** begin Exercise materials **

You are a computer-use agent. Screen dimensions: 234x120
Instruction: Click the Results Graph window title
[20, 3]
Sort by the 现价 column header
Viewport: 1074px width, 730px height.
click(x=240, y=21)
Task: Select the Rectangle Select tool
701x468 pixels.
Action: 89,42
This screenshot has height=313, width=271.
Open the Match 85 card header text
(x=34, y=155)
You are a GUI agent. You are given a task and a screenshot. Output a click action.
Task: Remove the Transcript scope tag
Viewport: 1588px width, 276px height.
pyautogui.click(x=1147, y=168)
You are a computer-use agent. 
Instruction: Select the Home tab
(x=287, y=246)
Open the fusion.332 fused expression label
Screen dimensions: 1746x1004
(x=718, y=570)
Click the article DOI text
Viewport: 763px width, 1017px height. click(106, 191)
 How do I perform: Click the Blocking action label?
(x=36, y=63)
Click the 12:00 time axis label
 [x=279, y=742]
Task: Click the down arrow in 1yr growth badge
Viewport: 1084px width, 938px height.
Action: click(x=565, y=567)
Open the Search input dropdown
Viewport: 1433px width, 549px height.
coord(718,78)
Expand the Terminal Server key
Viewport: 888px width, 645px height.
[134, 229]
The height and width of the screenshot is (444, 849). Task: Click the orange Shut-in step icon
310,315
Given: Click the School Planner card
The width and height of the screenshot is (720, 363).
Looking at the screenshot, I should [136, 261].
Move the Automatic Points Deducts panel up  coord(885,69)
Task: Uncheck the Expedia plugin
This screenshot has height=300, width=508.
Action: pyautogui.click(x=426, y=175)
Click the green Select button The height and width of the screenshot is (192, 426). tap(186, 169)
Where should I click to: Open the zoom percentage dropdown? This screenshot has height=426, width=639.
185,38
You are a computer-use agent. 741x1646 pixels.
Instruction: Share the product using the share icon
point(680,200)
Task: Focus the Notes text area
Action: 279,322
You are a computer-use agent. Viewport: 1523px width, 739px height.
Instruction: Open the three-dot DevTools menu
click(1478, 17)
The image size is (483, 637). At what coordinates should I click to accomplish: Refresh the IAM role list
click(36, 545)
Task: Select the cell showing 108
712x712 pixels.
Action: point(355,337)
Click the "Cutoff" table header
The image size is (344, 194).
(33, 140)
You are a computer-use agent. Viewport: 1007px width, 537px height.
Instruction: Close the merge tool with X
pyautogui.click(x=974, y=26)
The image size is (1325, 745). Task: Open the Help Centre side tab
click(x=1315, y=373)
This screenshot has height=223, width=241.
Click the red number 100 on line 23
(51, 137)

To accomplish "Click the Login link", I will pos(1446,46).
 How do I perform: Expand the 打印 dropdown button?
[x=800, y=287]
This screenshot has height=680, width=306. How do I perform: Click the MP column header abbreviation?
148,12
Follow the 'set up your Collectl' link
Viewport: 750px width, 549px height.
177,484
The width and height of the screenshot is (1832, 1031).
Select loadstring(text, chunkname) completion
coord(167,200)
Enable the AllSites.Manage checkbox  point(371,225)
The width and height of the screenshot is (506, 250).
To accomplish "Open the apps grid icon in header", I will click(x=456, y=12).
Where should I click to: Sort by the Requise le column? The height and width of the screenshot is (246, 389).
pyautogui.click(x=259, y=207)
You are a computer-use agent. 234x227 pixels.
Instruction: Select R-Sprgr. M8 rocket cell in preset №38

** end Exercise materials **

## Exercise aim
Render every line of the items above as a Markdown table with the columns Row and Line, numbering the rows in order and skipping blank lines.

## Solution to the problem
| Row | Line |
|---|---|
| 1 | You are a computer-use agent. Screen dimensions: 234x120 |
| 2 | Instruction: Click the Results Graph window title |
| 3 | [20, 3] |
| 4 | Sort by the 现价 column header |
| 5 | Viewport: 1074px width, 730px height. |
| 6 | click(x=240, y=21) |
| 7 | Task: Select the Rectangle Select tool |
| 8 | 701x468 pixels. |
| 9 | Action: 89,42 |
| 10 | This screenshot has height=313, width=271. |
| 11 | Open the Match 85 card header text |
| 12 | (x=34, y=155) |
| 13 | You are a GUI agent. You are given a task and a screenshot. Output a click action. |
| 14 | Task: Remove the Transcript scope tag |
| 15 | Viewport: 1588px width, 276px height. |
| 16 | pyautogui.click(x=1147, y=168) |
| 17 | You are a computer-use agent.  |
| 18 | Instruction: Select the Home tab |
| 19 | (x=287, y=246) |
| 20 | Open the fusion.332 fused expression label |
| 21 | Screen dimensions: 1746x1004 |
| 22 | (x=718, y=570) |
| 23 | Click the article DOI text |
| 24 | Viewport: 763px width, 1017px height. click(106, 191) |
| 25 |  How do I perform: Click the Blocking action label? |
| 26 | (x=36, y=63) |
| 27 | Click the 12:00 time axis label |
| 28 |  [x=279, y=742] |
| 29 | Task: Click the down arrow in 1yr growth badge |
| 30 | Viewport: 1084px width, 938px height. |
| 31 | Action: click(x=565, y=567) |
| 32 | Open the Search input dropdown |
| 33 | Viewport: 1433px width, 549px height. |
| 34 | coord(718,78) |
| 35 | Expand the Terminal Server key |
| 36 | Viewport: 888px width, 645px height. |
| 37 | [134, 229] |
| 38 | The height and width of the screenshot is (444, 849). Task: Click the orange Shut-in step icon |
| 39 | 310,315 |
| 40 | Given: Click the School Planner card |
| 41 | The width and height of the screenshot is (720, 363). |
| 42 | Looking at the screenshot, I should [136, 261]. |
| 43 | Move the Automatic Points Deducts panel up  coord(885,69) |
| 44 | Task: Uncheck the Expedia plugin |
| 45 | This screenshot has height=300, width=508. |
| 46 | Action: pyautogui.click(x=426, y=175) |
| 47 | Click the green Select button The height and width of the screenshot is (192, 426). tap(186, 169) |
| 48 | Where should I click to: Open the zoom percentage dropdown? This screenshot has height=426, width=639. |
| 49 | 185,38 |
| 50 | You are a computer-use agent. 741x1646 pixels. |
| 51 | Instruction: Share the product using the share icon |
| 52 | point(680,200) |
| 53 | Task: Focus the Notes text area |
| 54 | Action: 279,322 |
| 55 | You are a computer-use agent. Viewport: 1523px width, 739px height. |
| 56 | Instruction: Open the three-dot DevTools menu |
| 57 | click(1478, 17) |
| 58 | The image size is (483, 637). At what coordinates should I click to accomplish: Refresh the IAM role list |
| 59 | click(36, 545) |
| 60 | Task: Select the cell showing 108 |
| 61 | 712x712 pixels. |
| 62 | Action: point(355,337) |
| 63 | Click the "Cutoff" table header |
| 64 | The image size is (344, 194). |
| 65 | (33, 140) |
| 66 | You are a computer-use agent. Viewport: 1007px width, 537px height. |
| 67 | Instruction: Close the merge tool with X |
| 68 | pyautogui.click(x=974, y=26) |
| 69 | The image size is (1325, 745). Task: Open the Help Centre side tab |
| 70 | click(x=1315, y=373) |
| 71 | This screenshot has height=223, width=241. |
| 72 | Click the red number 100 on line 23 |
| 73 | (51, 137) |
| 74 | To accomplish "Click the Login link", I will pos(1446,46). |
| 75 |  How do I perform: Expand the 打印 dropdown button? |
| 76 | [x=800, y=287] |
| 77 | This screenshot has height=680, width=306. How do I perform: Click the MP column header abbreviation? |
| 78 | 148,12 |
| 79 | Follow the 'set up your Collectl' link |
| 80 | Viewport: 750px width, 549px height. |
| 81 | 177,484 |
| 82 | The width and height of the screenshot is (1832, 1031). |
| 83 | Select loadstring(text, chunkname) completion |
| 84 | coord(167,200) |
| 85 | Enable the AllSites.Manage checkbox  point(371,225) |
| 86 | The width and height of the screenshot is (506, 250). |
| 87 | To accomplish "Open the apps grid icon in header", I will click(x=456, y=12). |
| 88 | Where should I click to: Sort by the Requise le column? The height and width of the screenshot is (246, 389). |
| 89 | pyautogui.click(x=259, y=207) |
| 90 | You are a computer-use agent. 234x227 pixels. |
| 91 | Instruction: Select R-Sprgr. M8 rocket cell in preset №38 |